- Conference: Independent
- Record: 7–1–1
- Head coach: Fielding H. Yost (1st season);
- Captain: William Ehnes

= 1897 Ohio Wesleyan football team =

American college football season

The 1897 Ohio Wesleyan football team represented Ohio Wesleyan University as an independent during the 1897 college football season. The team compiled a record of 7–1–1, played Michigan to a scoreless tie, defeated Ohio State by a 6–0 score, shut out six of nine opponents, and outscored all opponents by a combined score of 144 to 32. Fielding H. Yost was the team's football coach and also played for the team at the tackle position.
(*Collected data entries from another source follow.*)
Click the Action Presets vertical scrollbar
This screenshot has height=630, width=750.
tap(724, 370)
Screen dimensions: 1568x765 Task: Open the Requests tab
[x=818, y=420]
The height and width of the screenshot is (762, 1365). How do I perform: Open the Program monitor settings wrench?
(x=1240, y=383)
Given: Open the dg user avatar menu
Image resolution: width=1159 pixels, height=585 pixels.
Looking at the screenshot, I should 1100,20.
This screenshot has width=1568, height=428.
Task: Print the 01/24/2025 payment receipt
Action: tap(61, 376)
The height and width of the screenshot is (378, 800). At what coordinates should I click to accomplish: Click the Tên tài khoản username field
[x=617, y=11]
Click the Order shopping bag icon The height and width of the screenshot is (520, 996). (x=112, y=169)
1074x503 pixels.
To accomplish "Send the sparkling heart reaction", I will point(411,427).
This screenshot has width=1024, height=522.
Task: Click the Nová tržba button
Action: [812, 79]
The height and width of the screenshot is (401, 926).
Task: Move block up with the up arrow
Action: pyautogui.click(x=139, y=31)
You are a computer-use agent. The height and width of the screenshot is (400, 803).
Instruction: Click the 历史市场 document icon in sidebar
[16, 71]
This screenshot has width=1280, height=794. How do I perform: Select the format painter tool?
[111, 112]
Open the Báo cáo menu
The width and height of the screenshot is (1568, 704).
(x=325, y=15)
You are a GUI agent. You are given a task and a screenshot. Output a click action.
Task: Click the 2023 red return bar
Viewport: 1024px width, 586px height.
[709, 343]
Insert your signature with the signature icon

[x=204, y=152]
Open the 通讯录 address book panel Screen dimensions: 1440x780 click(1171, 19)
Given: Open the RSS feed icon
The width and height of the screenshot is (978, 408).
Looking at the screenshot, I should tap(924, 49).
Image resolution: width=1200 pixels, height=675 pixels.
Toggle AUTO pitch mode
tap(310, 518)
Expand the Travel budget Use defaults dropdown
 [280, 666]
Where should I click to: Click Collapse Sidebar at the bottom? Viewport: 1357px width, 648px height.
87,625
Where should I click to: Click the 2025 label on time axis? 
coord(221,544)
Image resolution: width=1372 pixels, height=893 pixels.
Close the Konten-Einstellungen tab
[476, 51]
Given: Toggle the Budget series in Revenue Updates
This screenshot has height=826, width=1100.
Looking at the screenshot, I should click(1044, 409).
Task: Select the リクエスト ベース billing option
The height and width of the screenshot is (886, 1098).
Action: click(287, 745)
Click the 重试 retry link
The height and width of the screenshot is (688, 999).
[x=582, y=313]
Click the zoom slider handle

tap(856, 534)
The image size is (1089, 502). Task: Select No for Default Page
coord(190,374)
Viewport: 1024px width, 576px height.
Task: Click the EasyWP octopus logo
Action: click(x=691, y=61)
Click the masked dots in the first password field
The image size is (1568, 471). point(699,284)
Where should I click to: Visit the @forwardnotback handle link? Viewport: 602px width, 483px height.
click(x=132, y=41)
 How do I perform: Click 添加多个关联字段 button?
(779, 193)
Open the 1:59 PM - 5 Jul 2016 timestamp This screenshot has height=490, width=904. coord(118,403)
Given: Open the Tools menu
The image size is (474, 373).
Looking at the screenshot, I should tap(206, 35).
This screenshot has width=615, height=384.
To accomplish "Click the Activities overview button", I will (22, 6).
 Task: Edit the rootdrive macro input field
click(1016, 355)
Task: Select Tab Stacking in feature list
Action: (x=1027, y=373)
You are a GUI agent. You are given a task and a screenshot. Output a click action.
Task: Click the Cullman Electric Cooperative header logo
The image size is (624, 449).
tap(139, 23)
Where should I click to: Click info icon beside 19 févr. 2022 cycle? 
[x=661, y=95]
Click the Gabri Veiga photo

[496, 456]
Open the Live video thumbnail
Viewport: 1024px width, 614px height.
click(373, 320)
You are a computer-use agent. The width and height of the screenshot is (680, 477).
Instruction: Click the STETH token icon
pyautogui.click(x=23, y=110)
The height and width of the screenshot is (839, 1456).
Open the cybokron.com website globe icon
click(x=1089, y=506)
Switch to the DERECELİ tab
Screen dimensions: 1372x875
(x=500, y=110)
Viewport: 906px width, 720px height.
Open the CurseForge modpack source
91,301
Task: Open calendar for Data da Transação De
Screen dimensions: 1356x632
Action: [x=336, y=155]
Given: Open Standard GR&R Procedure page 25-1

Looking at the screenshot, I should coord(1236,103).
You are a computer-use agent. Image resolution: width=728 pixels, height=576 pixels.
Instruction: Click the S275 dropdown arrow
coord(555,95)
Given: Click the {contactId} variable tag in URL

The 1897 season was Yost's first as an intercollegiate football coach. Yost remained at Ohio Wesleyan only one year and later served as the football coach at Nebraska (1898), Kansas (1899), and Stanford (1900), before beginning a lengthy career as the head football coach at Michigan.

==Schedule==

| Date | Opponent | Site | Result |
|---|---|---|---|
| September 25 | Ohio Medical | Delaware, OH | W 10–0 |
| October 2 | Columbus Barracks | Delaware, OH | W 33–0 |
| October 9 | at Michigan | Regents Field; Ann Arbor, MI; | T 0–0 |
| October 16 | Oberlin | Oberlin, OH | L 5–14 |
| October 23 | Marietta | Delaware, OH | W 6–0 |
| October 30 | Western Reserve | Cleveland, OH | W 10–6 |
| November 6 | Wittenberg | Delaware, OH | W 46–0 |
| November 20 | Columbus Mutes | Delaware, OH | W 28–12 |
| November 25 | Ohio State | Recreation Park; Columbus, OH; | W 6–0 |

==Game summaries==

===Michigan===
On October 9, 1897, Ohio Wesleyan played Michigan to a scoreless tie in a game played in Ann Arbor, Michigan. The game was played in 15-minute halves. In addition to serving as coach, 26-year-old Fielding H. Yost was also the starting left tackle for Ohio Wesleyan. After the game, Michigan protested Ohio Wesleyan's decision to allow Yost, a paid coach and a non-student, to play in the game. Michigan asserted that Ohio Wesleyan had provided assurance that Yost would not play and introduced another individual as Yost. Michigan also charged that the Ohio Wesleyan team had engaged in "slugging and foul playing." One week after the game, Michigan announced that it would no longer schedule games against Ohio Wesleyan.

===Oberlin===
On October 16, 1897, Ohio Wesleyan sustained its only defeat of the season, losing to the team from Oberlin College in a game played in Oberlin, Ohio. Oberlin's coach was Samuel Huston Thompson.

===Western Reserve===
On October 30, 1897, Ohio Wesleyan defeated the team from Western Reserve University by a 10 to 6 score in a game played at Cleveland, Ohio. The key plays for Ohio Wesleyan were a blocked kick and two fumbles by Western Reserve.

===Ohio State===
On November 25, 1897, Ohio Wesleyan defeated the Ohio State football team by a 6-0 score in Columbus, Ohio. Breyfogle scored a touchdown for Ohio Wesleyan on a 70-yard run.